内容は韓国における2.26事件であり、序盤は押井守の「パトレイバー2 」を連想した。そこにナウシカとしてのチョン・ウソンが舞い降りる…のだがしかし。
登場人物が多いしだいたい軍服なので敵味方の見分けがつかなくなるとか細かい問題はあるけど、後半に行くに従って解消するし、とにかくそれどころじゃない。
みんな大好きファン・ジョンミン、今回ふと松田優作みがあるなあと気づいた。顔が似てるというより、親しみやすいそのへんのニーチャンて感じなのに、なに考えてるかわかんなくて怖いとか、狂犬ぽい役が似合うとか、全体的に体型がヒョロっとしてるとか…長生きしてね!
帰り道、思わずその辺を歩いてる人に全員観て!と言いたくなった。ていうか観て!
上手いことやったのが全斗煥、下手打ったのが226?
朴大統領暗殺を描いた「南山の部長たち」で登場人物が本能寺前後の戦国武将と完全一致してるなと感じたが(主人公が明智光秀でうまく出し抜く全斗煥が秀吉)、この粛軍クーデターはその後の派閥台頭含めそのまま226事件を想起させる。
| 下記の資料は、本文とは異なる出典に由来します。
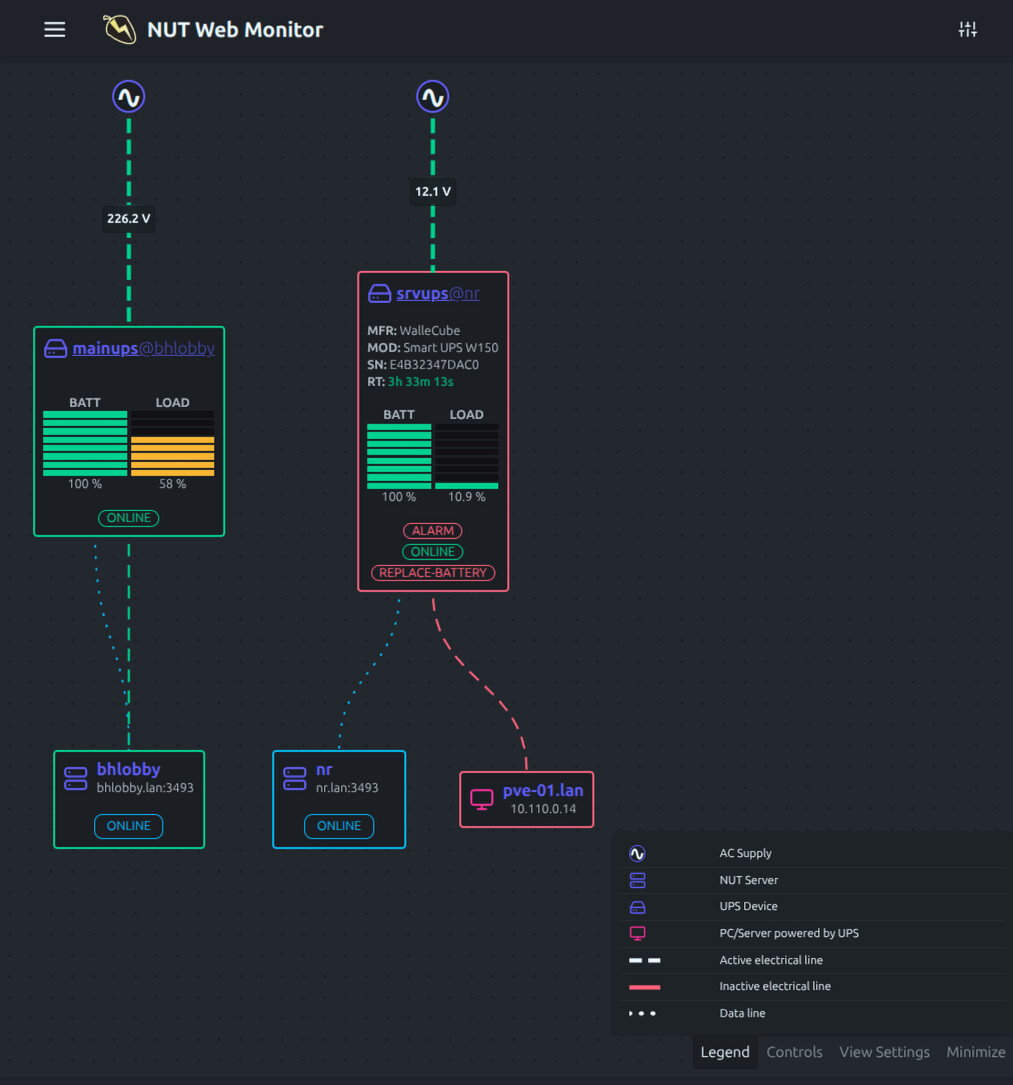The width and height of the screenshot is (1013, 1085).
Task: Click the NUT server icon for bhlobby
Action: click(76, 779)
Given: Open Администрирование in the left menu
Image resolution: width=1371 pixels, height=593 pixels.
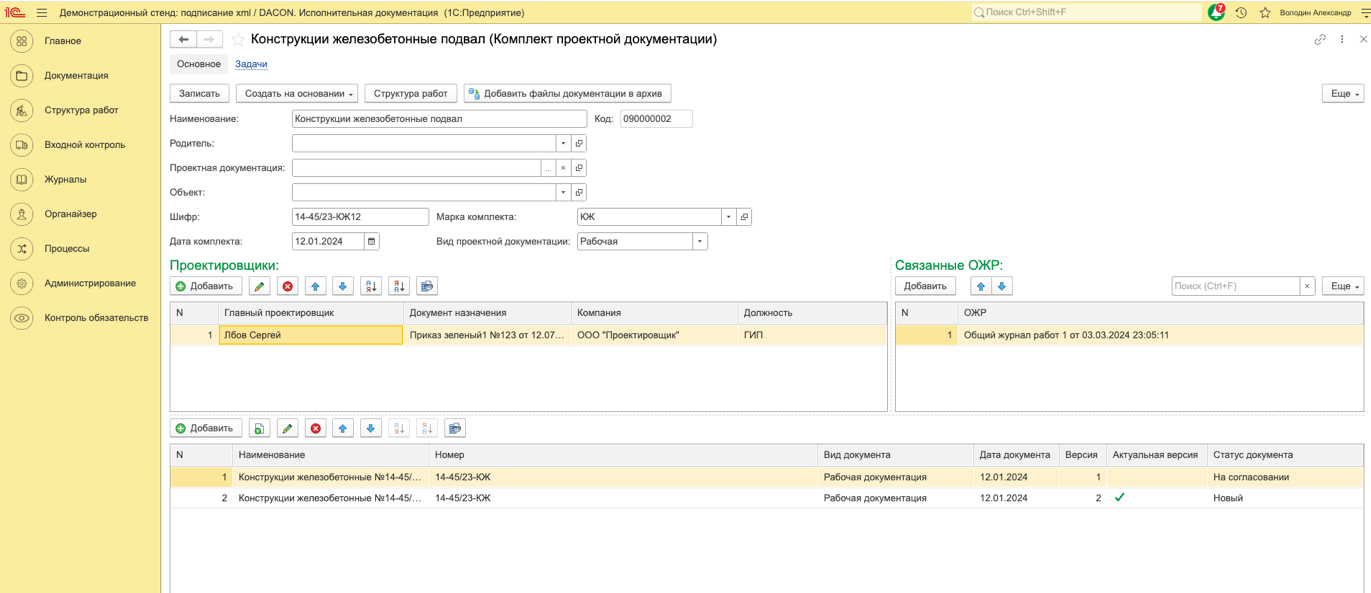Looking at the screenshot, I should [x=89, y=283].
ギリギリの賭けに勝ったのがハナ会、天皇を激怒させて下手を打ったのが陸軍皇道派というところか。時代が違えど同じ思考回路の民族なのかなあ隣国は。王道なら勧善懲悪のハッピーエンドになるはずが歴史的にヒールが勝つ事が分かっているので、観ていて理不尽感が半端ない。この後光州事件など暗黒の時代に進んでいくわけか。日本と自分がバブルに向かって浮かれていたあの同じ時に。
タバコの本数と電話のなる音に負けず劣らず、情報量が多くて登場人物も...
タバコの本数と電話のなる音に負けず劣らず、情報量が多くて登場人物も多いのだけど、事実や登場人物のキャラクター性を前提としてみたらまた違う感想になるのか。ラスト、その後を伝える字幕スーパーと実写?が映されてハッとなる。家に帰って『KCIA』をネフリで観てしまった。